15 Years Young
- By Laurie Watanabe
- Apr 01, 2017
I’m a big believer in birthday seasons — just ask my beleaguered
family and friends — so this won’t be the last time I mention Mobility
Management turned 15 this year. But this issue marks our official anniversary,
since our premiere edition bore a March/April 2002 cover date. I know
from personal experience that most startup magazines don’t last long, so
despite the Me-Me-Me-ness of this, I’m taking a moment to celebrate and,
more importantly, to make some pledges.
• I pledge to keep right on fangirling. Feeling butterflies and stumbling
over words is neither fun nor professional. But sometimes, it’s just called for.
And I never want to lose the Oh-my-gosh
wonder of, for instance, meeting Rainer
Küschall at March’s International Seating
Symposium, a lovely moment captured by
Lee Ann Hoffman.
• I pledge to look back at where we’ve
been. Looking ahead gets all the ink, but
sometimes we appreciate forward progress
more if we occasionally look back over our
shoulders. In 2002, seat elevation was largely
treated as a value-add, a positioning option
that wasn’t funded and wasn’t mentioned very prominently. No, Medicare
still won’t pay for it 15 years later. But today, seat elevation is appreciated on
a whole new level (pun intended). And some payors do fund it.

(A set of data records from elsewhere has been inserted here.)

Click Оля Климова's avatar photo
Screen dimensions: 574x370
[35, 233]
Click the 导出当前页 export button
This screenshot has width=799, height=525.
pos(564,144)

• I pledge to keep my chin up. For all the effort you put into it, the industry
is sometimes slow to respond. Frustration builds over the Whac-A-Mole-ness
of policy changes. Clients can be inspiring, but they can be challenging,
too, due to unreasonable expectations or a lack of understanding of the
complex rehab procurement process. Too often, you lose a client. Emotions
run high, no matter how professionally objective you try to be. I’ve seen it;
you’ve helped me over the years to understand it.
• I pledge to appreciate every face-to-face meeting we have. We can
Skype, but nothing replaces a handshake or hug in person. Seeing you face
to face makes all those airport security lines worthwhile. Talking to you at
tradeshows and conferences feels like coming home. I promise to appreciate
how lucky I am to see you each and every time, because it hurts to no
longer see some of our treasured colleagues and friends.
• I pledge to keep on believing. The best thing you’ve taught me is that
nothing is impossible. In 2002, pre-school and kindergarten were thought of
as early-intervention mobility years. Today, 7-month-old infants are wheeling
about on their own. Ultralights are lighter (by engineering as well as by materials),
power bases drive more smoothly, minivans and SUVs are accessible,
and clients who can move a fingertip can be power chair drivers. I will never
underestimate determination, great engineering and collaboration.
• I pledge to try to keep up with you. While I can’t compare to what you
do, I’ll do what I can to keep celebrating you and your industry. You have
been and are great role models for me. I’ll do my best to do my part.